Etc..... Do you have something you need to share with us. If you have more ideas of what to do with it Id love to know!!!!


----------



## Deezil (Mar 8, 2011)

Wade E said:


> Etc..... Do you have something you need to share with us. If you have more ideas of what to do with it Id love to know!!!!



Someone needs to work a vacuum pump and a beer-hat together


----------



## Vanterax (Mar 8, 2011)

Now I'm starting to regret not ordering a WH filter from Wade along with my new pump.


----------



## Flem (Mar 9, 2011)

Vanterax said:


> Now I'm starting to regret not ordering a WH filter from Wade along with my new pump.



It's never too late---right Wade?


----------



## WinoOutWest (Mar 9, 2011)

I've had my pump for a year now but I just did my first vacuum filtering with my home filter setup. Easy as pie and it does make a noticeable difference in my white. Definitely more sparkle.

How/what are you filterers doing with storing your filters between batches. Right now mine are sitting in water. Can I just leave that in the filter housing or should I dry it out?

Cheers!
Darren


----------



## Runningwolf (Mar 9, 2011)

I would NOT go the dry route! I lost a $60 filter doing that. I thought it was dry after 10 days and put it away in a open plastic bag on the shelf. Next time I went to use it, it was full of mold. I only got to use it one time.

Two options are either clean it and keep it in a capsule made from pvc filled with a sanitizing solution of k-meta and ctric acid or Let it dry in the open for a week then place in a plastic zip lock bag and place it in the freezer.


----------



## Vanterax (Mar 9, 2011)

Is there anything special to be looking for in regards to whole house filters?
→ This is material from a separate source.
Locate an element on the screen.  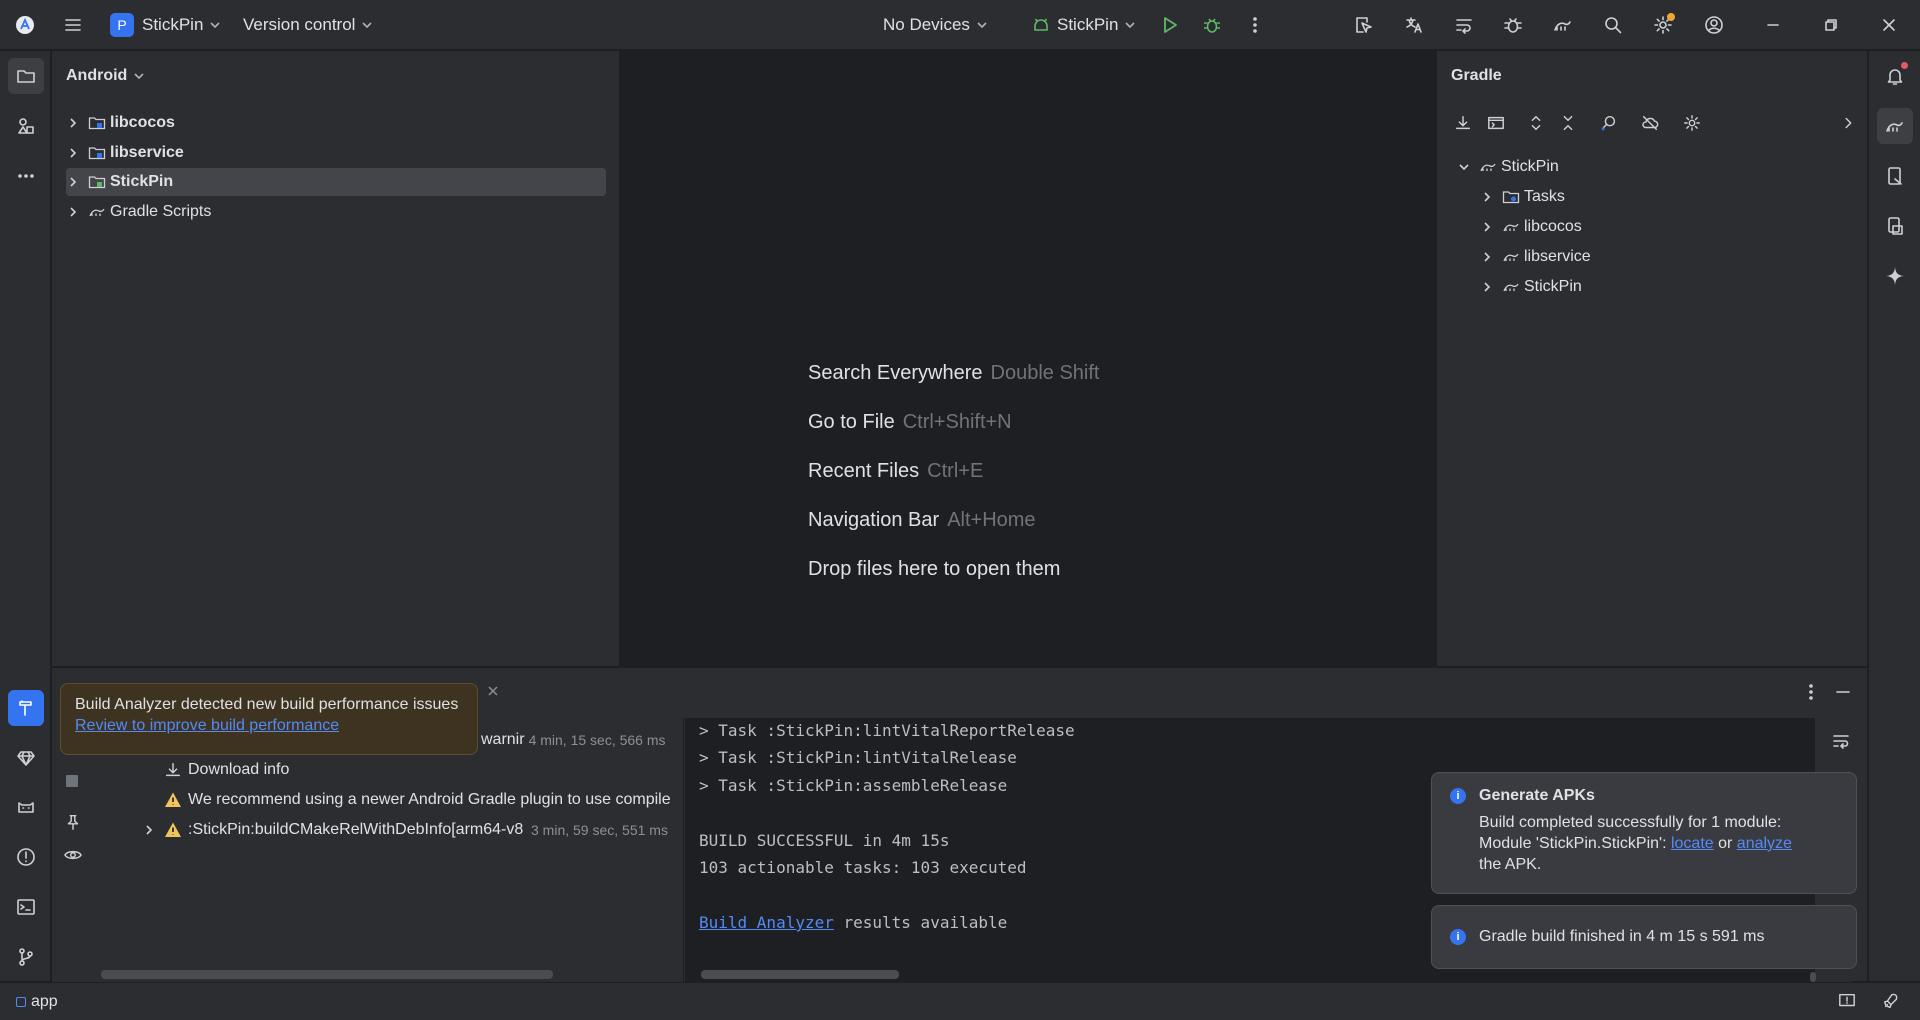
chevron-down-icon is located at coordinates (139, 76).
I was looking at a Watts unit with two bonus 5 micron filters at Home Depot. Other than finding the right fittings, is this all I need to get?


----------



## Wade E (Mar 9, 2011)

Pretty much, just be aware that all filters are not the same as some will release lots of filter material and some wont. You also want a pressure release button. No carbon filters!!!! Make sure the filters arent treated in any way as some actually have an anti microbial coating. It is called Microban.


----------